I plan to take lots of pictures.  I'll post them to my photobucket URL so y'all can view 'em.


----------



## ChefJune (Jul 29, 2006)

Billy, are you going to see Amanda?


----------



## Banana Brain (Jul 29, 2006)

Yay for you! I always have wanted to go.


----------



## bjcotton (Jul 29, 2006)

I hope to June!  She's one of my favorite people...but, with so many _favorite_ people    That reminds me, I haven't heard from her for a while, I'll have to email her.

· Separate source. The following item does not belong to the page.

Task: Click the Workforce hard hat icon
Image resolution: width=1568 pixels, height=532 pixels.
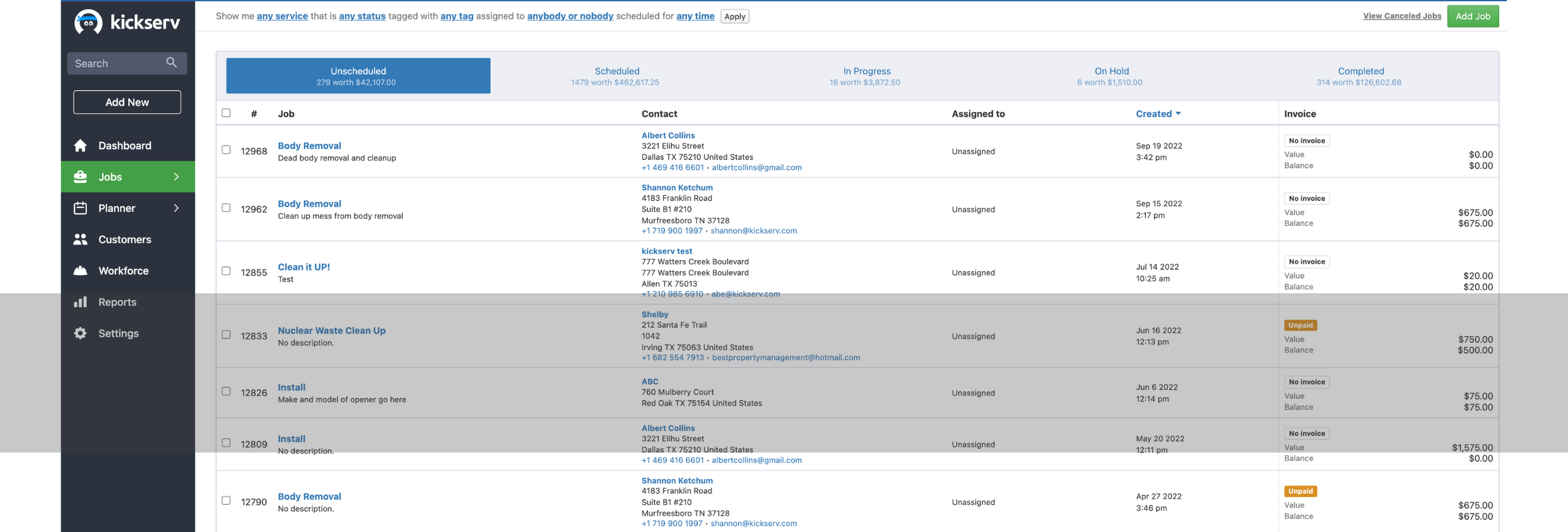Action: click(80, 271)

I'm so excited about it BB, I don't know how I'll ever wait until December.


----------



## Chef_Jen (Jul 29, 2006)

Billy How long you down there for?? Into January at all im going to Aussie and NZ beginning of Jan


----------



## Half Baked (Jul 29, 2006)

Billy, how wonderful! Amanda will just die to hear about you making the trip. What's your itinerary?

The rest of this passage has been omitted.